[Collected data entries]
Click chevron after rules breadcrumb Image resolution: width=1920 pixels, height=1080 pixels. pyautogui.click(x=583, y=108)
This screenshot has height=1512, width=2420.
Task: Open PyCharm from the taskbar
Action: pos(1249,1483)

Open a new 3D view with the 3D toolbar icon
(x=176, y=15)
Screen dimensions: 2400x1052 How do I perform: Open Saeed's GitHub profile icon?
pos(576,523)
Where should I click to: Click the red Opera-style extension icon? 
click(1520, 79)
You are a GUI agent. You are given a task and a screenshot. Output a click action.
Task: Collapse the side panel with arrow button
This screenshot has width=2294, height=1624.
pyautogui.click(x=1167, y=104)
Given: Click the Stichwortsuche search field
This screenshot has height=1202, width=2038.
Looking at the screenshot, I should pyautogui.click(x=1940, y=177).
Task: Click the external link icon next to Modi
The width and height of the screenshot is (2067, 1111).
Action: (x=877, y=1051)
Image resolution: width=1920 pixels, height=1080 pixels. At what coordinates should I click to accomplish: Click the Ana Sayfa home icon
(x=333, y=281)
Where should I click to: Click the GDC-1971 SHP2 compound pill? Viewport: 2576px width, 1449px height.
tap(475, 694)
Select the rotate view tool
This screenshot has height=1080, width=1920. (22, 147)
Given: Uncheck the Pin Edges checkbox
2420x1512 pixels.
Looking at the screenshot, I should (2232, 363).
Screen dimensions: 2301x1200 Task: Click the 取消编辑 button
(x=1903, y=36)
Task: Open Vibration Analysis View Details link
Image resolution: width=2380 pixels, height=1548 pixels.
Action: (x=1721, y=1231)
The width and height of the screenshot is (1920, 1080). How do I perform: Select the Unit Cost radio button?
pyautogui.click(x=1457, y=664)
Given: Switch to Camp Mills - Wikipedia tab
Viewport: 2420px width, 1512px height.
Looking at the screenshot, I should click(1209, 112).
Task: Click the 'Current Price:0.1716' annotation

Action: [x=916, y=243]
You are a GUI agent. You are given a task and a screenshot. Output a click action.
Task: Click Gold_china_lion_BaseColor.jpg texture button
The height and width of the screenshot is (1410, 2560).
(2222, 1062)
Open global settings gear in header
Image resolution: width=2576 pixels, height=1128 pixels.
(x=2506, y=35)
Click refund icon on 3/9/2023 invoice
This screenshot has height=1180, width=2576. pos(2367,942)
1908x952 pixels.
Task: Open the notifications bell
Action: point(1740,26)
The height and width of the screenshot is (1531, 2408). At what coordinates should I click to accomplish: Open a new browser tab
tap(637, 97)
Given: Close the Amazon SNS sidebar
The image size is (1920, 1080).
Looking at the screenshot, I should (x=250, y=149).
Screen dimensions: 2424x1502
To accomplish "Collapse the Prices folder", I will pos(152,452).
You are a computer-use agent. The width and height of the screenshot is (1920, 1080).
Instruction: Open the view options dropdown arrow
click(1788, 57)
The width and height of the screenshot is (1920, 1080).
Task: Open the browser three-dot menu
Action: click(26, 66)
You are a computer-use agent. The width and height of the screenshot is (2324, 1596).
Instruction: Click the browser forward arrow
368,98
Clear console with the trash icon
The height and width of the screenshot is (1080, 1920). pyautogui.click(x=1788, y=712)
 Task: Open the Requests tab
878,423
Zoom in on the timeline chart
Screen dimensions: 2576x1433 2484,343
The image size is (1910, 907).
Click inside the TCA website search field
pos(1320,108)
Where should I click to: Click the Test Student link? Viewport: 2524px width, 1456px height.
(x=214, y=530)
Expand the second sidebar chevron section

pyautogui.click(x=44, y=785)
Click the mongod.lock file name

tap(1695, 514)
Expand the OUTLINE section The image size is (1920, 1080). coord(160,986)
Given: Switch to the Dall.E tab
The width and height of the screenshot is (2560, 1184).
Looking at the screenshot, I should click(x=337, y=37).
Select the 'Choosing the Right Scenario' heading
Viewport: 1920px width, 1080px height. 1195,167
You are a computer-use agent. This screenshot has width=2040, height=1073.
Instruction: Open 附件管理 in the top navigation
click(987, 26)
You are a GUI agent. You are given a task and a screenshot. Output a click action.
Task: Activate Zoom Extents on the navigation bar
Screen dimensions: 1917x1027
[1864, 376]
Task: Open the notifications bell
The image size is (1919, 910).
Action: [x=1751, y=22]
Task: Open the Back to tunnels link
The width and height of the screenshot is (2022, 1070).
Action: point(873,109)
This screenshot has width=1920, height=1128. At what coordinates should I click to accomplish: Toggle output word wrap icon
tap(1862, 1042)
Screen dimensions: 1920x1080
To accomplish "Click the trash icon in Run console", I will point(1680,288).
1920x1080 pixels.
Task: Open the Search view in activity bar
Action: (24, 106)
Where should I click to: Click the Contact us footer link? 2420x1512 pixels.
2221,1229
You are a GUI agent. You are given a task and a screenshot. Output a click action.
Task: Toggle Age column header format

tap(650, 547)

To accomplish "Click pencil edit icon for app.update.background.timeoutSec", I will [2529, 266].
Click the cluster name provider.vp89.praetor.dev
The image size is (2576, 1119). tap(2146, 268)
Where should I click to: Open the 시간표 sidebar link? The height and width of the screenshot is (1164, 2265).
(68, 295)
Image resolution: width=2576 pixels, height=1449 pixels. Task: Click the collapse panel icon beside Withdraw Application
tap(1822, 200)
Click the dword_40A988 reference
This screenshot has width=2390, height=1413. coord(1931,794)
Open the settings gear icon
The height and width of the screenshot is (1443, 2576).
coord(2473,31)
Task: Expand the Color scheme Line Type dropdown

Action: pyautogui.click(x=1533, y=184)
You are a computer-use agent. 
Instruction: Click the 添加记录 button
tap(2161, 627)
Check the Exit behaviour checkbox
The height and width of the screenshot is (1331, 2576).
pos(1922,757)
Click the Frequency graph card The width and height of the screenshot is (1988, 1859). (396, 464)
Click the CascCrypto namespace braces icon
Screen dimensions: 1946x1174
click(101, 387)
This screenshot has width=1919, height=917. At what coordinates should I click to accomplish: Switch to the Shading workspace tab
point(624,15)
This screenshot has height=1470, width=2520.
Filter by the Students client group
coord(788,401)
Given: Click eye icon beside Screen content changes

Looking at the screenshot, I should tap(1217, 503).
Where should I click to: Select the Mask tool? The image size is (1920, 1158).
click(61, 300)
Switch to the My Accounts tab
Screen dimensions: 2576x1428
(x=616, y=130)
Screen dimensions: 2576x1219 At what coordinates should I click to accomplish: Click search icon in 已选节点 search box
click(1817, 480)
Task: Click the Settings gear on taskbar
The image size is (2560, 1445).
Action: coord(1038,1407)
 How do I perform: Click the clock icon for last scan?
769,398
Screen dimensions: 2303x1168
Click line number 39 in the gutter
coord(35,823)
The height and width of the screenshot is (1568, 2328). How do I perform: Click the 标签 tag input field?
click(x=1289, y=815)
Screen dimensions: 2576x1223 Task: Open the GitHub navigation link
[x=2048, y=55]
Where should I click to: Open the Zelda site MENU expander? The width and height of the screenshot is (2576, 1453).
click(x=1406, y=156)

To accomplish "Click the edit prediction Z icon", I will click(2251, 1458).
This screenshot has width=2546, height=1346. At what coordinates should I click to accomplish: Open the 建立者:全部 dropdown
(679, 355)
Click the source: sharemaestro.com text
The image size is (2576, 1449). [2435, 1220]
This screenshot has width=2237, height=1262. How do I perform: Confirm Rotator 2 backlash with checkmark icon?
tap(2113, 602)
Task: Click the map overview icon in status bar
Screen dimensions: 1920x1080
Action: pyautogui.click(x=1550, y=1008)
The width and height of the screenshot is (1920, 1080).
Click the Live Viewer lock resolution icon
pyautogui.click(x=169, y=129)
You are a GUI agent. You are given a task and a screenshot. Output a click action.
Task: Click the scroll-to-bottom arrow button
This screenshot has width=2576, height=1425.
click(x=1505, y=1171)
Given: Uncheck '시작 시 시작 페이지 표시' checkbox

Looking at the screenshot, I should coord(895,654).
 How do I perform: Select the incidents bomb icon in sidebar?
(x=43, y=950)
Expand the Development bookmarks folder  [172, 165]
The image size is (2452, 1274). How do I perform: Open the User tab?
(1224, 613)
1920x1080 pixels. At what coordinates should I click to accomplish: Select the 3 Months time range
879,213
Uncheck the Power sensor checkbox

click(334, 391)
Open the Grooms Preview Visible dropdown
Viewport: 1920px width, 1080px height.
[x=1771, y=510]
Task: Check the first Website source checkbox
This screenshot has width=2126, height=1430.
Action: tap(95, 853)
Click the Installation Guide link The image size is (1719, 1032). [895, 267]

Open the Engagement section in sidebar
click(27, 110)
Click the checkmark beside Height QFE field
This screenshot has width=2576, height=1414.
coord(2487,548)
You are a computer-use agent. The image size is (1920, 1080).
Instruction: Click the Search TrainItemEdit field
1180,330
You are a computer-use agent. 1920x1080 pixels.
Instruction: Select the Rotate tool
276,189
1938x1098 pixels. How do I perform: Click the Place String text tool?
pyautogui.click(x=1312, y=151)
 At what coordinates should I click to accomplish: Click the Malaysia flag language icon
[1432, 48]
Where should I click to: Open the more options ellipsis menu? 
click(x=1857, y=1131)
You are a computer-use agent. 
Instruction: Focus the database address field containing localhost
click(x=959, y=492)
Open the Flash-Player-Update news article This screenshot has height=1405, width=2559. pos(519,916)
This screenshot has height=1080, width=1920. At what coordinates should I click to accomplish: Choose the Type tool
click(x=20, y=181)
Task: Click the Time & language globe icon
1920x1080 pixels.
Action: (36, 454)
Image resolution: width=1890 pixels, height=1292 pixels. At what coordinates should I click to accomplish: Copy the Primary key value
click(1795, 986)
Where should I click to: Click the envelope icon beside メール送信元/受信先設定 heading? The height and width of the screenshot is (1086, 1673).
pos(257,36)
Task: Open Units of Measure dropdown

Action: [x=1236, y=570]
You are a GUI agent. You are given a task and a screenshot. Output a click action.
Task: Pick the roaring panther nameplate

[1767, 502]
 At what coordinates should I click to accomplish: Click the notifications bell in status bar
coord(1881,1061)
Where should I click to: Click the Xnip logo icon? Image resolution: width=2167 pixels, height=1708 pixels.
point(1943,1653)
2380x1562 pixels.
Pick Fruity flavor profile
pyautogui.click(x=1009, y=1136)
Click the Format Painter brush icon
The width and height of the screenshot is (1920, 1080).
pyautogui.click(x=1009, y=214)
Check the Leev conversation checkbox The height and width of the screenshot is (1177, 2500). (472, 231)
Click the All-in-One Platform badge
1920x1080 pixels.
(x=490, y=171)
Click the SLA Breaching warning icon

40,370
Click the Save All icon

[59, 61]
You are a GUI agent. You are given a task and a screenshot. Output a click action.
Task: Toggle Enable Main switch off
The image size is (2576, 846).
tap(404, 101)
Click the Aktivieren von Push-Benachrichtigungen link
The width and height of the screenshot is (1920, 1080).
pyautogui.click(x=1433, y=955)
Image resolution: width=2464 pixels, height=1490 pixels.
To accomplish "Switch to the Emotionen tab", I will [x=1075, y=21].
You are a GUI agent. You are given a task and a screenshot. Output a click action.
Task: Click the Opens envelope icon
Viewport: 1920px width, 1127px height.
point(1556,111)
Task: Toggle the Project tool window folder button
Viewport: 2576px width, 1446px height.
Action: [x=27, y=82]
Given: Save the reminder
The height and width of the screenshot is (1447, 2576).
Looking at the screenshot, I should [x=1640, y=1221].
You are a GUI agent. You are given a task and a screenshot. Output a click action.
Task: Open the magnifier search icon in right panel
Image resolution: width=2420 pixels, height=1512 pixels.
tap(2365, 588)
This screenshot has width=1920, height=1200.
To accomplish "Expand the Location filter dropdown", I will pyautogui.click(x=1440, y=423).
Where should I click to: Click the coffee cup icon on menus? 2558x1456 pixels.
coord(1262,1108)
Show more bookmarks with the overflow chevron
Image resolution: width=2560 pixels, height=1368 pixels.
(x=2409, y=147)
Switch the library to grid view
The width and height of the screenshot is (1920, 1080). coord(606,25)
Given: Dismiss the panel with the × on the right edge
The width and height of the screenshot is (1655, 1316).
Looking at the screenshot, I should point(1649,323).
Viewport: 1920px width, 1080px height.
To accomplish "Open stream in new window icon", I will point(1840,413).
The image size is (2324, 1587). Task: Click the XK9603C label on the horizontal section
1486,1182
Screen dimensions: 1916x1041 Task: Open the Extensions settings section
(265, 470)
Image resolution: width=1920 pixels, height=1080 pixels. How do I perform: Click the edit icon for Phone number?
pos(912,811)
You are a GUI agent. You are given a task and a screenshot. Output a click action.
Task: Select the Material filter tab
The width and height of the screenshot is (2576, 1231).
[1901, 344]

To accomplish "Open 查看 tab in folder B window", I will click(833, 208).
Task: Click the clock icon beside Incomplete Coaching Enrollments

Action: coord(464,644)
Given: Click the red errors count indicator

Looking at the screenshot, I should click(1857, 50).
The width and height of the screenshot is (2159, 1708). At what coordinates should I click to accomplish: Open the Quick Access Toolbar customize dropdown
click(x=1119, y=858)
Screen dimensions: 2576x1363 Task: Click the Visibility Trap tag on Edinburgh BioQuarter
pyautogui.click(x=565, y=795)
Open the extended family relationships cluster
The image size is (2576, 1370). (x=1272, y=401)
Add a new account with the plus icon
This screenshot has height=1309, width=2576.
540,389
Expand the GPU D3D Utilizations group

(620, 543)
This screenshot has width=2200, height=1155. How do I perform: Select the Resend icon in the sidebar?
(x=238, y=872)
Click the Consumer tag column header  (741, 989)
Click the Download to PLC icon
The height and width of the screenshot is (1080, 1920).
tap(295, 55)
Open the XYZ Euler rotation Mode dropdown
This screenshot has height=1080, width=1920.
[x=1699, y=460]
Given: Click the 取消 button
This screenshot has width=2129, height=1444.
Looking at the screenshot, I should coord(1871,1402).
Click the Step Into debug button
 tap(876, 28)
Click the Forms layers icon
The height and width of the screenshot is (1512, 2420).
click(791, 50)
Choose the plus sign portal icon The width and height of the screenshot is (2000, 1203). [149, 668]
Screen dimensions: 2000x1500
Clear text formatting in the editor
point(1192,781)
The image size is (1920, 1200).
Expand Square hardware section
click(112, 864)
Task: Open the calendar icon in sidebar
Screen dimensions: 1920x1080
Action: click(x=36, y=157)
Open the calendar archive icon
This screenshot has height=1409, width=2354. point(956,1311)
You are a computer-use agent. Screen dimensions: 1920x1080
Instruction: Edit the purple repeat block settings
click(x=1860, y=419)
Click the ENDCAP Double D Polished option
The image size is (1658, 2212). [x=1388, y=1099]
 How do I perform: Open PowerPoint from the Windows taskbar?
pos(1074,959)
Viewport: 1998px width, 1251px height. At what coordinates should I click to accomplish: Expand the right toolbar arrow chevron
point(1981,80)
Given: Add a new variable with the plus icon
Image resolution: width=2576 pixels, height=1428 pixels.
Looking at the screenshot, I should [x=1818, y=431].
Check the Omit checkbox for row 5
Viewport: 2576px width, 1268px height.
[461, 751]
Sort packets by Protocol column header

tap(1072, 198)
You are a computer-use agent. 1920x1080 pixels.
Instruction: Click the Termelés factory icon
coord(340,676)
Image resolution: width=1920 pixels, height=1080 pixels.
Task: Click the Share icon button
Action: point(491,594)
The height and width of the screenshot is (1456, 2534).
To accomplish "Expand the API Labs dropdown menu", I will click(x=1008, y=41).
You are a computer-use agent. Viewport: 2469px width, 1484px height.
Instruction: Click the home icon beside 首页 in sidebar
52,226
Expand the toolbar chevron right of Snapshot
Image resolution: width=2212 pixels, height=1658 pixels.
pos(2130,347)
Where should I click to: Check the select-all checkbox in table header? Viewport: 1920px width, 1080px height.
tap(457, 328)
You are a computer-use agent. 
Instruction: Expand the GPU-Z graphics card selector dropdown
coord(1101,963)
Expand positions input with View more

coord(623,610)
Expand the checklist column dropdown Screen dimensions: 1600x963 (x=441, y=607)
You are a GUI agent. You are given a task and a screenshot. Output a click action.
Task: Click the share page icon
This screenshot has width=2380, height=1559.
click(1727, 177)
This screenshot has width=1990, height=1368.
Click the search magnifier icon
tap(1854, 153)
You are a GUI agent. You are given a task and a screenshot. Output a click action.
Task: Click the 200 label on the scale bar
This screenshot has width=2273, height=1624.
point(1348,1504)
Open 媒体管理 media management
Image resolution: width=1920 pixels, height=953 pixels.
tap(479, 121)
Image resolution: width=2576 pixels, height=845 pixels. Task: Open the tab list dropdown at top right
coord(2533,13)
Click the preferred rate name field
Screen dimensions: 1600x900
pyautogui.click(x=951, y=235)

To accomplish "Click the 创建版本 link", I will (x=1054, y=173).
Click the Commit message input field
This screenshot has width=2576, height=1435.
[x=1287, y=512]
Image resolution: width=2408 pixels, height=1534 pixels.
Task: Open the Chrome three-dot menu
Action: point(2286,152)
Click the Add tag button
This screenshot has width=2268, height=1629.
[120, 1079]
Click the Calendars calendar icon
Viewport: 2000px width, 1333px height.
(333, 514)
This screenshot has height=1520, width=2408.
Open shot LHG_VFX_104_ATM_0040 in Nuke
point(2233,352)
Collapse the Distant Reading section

### Problem
Pull every line containing "plus" from the data.

### Completed exercise
Add a new account with the plus icon
Choose the plus sign portal icon The width and height of the screenshot is (2000, 1203). [149, 668]
Given: Add a new variable with the plus icon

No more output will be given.